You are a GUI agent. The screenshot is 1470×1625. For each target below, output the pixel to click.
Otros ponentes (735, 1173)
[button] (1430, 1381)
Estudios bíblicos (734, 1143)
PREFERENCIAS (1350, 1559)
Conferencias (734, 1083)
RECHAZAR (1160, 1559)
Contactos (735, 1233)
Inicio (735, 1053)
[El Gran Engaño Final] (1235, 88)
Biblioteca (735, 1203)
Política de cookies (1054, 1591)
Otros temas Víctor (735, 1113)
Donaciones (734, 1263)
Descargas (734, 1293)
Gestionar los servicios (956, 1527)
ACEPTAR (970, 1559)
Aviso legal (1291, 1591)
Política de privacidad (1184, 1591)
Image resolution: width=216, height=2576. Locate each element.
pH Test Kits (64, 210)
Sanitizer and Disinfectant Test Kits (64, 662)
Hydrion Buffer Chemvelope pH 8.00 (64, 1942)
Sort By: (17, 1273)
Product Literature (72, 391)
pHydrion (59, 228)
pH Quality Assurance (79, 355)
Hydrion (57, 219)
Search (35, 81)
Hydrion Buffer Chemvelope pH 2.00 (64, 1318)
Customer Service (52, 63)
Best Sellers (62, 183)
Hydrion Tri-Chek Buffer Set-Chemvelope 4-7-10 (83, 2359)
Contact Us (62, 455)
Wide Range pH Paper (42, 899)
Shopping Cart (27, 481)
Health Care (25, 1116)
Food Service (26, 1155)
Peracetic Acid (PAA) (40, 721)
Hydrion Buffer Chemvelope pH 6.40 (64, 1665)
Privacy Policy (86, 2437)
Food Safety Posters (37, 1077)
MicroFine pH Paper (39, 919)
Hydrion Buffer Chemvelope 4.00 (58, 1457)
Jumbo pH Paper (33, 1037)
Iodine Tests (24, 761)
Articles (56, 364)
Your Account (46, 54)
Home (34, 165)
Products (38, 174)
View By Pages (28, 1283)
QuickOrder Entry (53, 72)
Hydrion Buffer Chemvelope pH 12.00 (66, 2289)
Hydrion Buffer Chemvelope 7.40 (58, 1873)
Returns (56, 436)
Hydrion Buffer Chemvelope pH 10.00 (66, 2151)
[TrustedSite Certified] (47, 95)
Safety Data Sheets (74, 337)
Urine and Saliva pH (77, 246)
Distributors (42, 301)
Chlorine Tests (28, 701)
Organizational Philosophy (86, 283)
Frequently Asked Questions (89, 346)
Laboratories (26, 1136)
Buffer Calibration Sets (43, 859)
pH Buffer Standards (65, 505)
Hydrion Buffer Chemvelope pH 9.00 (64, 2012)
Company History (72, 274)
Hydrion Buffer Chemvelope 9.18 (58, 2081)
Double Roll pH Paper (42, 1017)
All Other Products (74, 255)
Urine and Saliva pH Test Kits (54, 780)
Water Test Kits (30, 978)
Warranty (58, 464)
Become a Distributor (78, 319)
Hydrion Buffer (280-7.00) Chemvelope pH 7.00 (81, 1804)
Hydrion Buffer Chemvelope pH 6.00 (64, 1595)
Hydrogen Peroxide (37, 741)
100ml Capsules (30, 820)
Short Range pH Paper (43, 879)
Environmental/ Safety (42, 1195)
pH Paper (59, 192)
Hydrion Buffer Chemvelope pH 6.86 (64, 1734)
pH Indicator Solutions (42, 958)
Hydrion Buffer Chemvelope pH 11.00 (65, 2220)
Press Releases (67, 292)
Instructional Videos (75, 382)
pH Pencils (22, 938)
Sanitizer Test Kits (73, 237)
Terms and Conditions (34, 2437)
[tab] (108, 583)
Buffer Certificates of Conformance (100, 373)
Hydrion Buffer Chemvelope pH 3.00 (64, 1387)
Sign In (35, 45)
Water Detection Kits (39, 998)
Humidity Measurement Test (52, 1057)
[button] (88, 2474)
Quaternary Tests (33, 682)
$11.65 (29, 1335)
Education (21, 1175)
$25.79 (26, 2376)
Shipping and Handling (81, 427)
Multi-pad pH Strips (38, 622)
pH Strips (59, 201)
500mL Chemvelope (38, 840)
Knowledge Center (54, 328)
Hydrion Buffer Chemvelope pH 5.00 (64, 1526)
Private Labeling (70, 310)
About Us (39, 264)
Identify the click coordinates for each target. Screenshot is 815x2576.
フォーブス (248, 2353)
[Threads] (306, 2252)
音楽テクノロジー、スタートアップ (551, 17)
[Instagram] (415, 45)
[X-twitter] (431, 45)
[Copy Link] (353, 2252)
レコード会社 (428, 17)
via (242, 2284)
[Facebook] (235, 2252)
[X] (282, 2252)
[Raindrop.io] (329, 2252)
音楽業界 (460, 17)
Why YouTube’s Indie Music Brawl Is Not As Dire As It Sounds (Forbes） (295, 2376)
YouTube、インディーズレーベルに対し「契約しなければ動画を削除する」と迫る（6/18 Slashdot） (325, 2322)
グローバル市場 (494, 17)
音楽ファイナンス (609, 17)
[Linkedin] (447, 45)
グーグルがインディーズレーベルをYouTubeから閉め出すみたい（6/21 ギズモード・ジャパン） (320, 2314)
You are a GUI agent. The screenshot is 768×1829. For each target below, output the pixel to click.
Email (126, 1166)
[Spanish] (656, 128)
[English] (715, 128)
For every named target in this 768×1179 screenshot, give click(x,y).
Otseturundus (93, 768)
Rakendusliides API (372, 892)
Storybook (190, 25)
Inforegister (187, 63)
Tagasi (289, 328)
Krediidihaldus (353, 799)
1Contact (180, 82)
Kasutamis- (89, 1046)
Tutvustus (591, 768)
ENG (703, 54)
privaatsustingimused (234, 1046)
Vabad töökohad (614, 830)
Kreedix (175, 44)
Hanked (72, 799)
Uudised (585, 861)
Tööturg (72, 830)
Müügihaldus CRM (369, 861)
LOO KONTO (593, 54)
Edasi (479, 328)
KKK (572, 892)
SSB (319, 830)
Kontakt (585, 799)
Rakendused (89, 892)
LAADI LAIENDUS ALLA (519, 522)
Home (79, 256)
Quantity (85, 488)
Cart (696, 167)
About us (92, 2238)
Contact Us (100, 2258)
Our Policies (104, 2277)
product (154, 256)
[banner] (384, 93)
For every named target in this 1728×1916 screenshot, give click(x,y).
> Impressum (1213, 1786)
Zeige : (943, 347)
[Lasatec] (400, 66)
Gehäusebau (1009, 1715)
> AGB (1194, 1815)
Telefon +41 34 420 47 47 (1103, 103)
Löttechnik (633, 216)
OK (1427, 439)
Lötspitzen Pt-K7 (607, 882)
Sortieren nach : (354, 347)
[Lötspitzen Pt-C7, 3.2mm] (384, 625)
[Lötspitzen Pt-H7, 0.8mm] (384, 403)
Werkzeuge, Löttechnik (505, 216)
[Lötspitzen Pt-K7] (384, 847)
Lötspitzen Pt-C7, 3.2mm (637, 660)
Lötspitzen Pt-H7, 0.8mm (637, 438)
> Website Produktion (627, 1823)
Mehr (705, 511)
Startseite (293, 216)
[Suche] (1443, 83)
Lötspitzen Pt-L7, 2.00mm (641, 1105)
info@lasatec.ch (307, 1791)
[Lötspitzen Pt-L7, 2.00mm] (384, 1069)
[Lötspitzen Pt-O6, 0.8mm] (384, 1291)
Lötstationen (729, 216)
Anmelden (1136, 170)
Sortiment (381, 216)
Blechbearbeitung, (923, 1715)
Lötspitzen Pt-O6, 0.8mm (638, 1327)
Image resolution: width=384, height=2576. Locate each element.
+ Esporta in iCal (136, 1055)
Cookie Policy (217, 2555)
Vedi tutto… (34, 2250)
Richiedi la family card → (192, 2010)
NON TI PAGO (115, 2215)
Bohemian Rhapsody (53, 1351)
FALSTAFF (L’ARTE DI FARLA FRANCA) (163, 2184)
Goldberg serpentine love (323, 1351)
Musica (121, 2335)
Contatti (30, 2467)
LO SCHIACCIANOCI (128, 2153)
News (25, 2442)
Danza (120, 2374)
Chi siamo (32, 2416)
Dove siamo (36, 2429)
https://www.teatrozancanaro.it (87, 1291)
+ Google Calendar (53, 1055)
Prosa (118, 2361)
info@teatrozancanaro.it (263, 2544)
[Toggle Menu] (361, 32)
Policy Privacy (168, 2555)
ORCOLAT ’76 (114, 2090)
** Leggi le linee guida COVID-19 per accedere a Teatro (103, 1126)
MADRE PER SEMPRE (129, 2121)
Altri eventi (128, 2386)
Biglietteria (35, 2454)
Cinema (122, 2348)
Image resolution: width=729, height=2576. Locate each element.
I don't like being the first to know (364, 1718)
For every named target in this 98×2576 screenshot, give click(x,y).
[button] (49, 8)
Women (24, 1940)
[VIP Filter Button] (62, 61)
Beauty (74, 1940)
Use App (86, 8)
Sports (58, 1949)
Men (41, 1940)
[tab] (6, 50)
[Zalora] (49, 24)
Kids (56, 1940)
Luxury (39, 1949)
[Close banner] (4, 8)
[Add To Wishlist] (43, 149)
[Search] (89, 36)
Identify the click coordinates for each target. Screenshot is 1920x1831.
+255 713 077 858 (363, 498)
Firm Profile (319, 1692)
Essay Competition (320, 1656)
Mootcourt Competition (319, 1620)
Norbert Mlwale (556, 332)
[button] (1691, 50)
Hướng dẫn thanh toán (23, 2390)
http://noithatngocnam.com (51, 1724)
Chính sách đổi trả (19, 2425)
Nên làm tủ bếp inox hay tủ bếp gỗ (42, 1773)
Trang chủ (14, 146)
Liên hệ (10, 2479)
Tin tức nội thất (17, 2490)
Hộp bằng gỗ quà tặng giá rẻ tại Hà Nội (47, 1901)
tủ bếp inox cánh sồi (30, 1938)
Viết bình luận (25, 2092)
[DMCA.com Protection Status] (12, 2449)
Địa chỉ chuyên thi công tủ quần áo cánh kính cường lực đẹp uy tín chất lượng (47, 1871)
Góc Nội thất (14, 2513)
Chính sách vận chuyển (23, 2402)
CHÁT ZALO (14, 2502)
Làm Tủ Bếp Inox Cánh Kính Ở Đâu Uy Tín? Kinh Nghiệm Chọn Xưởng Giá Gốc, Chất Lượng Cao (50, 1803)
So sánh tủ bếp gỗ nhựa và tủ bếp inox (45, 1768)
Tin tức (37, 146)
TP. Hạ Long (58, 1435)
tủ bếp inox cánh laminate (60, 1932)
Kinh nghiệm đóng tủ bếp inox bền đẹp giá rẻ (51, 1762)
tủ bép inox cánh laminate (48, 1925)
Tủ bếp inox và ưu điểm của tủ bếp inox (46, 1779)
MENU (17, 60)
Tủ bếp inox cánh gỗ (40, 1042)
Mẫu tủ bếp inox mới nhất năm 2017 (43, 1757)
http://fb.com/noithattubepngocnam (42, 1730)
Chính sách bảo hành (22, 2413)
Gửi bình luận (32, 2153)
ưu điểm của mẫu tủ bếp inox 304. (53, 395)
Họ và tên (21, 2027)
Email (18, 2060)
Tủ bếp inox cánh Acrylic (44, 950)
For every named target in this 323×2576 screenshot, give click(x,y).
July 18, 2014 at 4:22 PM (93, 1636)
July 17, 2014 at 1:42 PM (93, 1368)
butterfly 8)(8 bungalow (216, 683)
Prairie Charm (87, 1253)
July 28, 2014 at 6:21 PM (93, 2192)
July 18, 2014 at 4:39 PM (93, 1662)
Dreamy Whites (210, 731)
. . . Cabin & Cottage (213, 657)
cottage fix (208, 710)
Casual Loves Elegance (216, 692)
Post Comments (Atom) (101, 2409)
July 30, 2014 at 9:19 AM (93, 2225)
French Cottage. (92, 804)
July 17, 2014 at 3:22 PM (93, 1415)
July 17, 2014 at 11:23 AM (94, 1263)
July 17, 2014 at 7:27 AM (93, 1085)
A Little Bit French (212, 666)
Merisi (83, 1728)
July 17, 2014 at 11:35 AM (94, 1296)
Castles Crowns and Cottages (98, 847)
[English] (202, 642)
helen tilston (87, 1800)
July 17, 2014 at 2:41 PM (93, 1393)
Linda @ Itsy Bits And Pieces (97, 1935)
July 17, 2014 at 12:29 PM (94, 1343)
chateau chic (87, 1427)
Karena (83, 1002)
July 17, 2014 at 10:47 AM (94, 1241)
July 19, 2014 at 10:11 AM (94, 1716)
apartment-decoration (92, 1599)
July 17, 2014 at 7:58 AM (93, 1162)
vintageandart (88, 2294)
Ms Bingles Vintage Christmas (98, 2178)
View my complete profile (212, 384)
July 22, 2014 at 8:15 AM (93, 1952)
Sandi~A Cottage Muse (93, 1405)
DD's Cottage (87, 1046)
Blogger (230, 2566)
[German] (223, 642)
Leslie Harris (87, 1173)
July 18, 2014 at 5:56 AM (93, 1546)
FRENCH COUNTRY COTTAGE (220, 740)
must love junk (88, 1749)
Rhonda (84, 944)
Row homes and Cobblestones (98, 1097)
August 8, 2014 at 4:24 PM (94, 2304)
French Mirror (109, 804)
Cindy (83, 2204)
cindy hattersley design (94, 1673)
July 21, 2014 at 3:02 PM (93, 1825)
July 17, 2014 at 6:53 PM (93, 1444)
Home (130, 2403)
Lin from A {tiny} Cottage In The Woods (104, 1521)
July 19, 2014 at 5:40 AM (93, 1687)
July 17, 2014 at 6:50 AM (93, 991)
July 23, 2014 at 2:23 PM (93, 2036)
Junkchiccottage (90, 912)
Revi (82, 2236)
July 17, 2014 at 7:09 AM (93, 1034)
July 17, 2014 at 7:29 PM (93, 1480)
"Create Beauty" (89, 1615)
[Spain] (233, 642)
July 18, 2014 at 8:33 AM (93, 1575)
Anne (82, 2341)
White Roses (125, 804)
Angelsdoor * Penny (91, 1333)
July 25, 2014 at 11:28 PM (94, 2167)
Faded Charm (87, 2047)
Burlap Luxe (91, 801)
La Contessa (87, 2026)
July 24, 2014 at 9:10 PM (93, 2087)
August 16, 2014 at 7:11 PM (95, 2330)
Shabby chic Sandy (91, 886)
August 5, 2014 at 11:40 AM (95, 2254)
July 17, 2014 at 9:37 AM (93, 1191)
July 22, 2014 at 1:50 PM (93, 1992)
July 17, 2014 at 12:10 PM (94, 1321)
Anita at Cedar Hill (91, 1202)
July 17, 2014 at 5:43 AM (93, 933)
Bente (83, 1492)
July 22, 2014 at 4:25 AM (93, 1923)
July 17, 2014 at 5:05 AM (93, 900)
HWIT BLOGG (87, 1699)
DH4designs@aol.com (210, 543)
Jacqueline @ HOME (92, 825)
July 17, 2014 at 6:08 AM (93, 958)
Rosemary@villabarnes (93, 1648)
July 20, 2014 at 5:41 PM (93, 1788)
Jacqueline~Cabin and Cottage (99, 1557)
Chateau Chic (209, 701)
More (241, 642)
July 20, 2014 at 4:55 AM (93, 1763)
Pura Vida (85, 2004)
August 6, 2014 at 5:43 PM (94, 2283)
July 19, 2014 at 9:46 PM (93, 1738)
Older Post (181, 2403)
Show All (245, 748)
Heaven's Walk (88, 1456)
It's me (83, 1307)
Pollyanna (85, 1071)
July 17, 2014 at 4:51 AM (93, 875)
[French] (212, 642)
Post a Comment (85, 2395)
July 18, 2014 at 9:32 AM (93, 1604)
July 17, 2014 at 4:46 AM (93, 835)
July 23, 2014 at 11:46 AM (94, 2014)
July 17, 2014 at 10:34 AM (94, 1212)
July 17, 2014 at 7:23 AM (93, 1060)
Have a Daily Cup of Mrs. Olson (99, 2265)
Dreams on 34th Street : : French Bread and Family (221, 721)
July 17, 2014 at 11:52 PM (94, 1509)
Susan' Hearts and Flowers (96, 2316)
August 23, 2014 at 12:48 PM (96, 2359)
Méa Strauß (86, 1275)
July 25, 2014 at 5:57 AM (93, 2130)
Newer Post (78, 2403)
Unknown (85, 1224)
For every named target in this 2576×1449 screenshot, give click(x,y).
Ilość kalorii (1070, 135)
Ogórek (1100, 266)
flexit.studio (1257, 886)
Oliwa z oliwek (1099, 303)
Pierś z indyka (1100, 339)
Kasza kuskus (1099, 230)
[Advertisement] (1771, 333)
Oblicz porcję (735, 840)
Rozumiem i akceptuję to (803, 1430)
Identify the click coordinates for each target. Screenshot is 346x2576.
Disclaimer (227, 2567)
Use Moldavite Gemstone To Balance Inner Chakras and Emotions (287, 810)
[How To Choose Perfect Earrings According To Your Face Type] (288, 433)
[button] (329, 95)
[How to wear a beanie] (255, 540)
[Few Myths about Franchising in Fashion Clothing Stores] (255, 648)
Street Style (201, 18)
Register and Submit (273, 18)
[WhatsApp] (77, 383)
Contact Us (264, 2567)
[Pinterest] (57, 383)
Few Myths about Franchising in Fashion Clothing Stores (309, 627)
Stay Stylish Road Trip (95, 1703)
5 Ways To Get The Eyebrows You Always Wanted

□ □ □ □ □ □ □

WHAT THE EXERCISE ASKS
Would you quote everything above from the line containing "Sortieren nach : (354, 347)" down to the line containing "Dove siamo (36, 2429)"? Include both of those lines and nothing else.

EXERCISE OUTPUT
Sortieren nach : (354, 347)
[Lötspitzen Pt-C7, 3.2mm] (384, 625)
[Lötspitzen Pt-H7, 0.8mm] (384, 403)
Werkzeuge, Löttechnik (505, 216)
[Lötspitzen Pt-K7] (384, 847)
Lötspitzen Pt-C7, 3.2mm (637, 660)
Lötspitzen Pt-H7, 0.8mm (637, 438)
> Website Produktion (627, 1823)
Mehr (705, 511)
Startseite (293, 216)
[Suche] (1443, 83)
Lötspitzen Pt-L7, 2.00mm (641, 1105)
info@lasatec.ch (307, 1791)
[Lötspitzen Pt-L7, 2.00mm] (384, 1069)
[Lötspitzen Pt-O6, 0.8mm] (384, 1291)
Lötstationen (729, 216)
Anmelden (1136, 170)
Sortiment (381, 216)
Blechbearbeitung, (923, 1715)
Lötspitzen Pt-O6, 0.8mm (638, 1327)
Image resolution: width=384, height=2576. Locate each element.
+ Esporta in iCal (136, 1055)
Cookie Policy (217, 2555)
Vedi tutto… (34, 2250)
Richiedi la family card → (192, 2010)
NON TI PAGO (115, 2215)
Bohemian Rhapsody (53, 1351)
FALSTAFF (L’ARTE DI FARLA FRANCA) (163, 2184)
Goldberg serpentine love (323, 1351)
Musica (121, 2335)
Contatti (30, 2467)
LO SCHIACCIANOCI (128, 2153)
News (25, 2442)
Danza (120, 2374)
Chi siamo (32, 2416)
Dove siamo (36, 2429)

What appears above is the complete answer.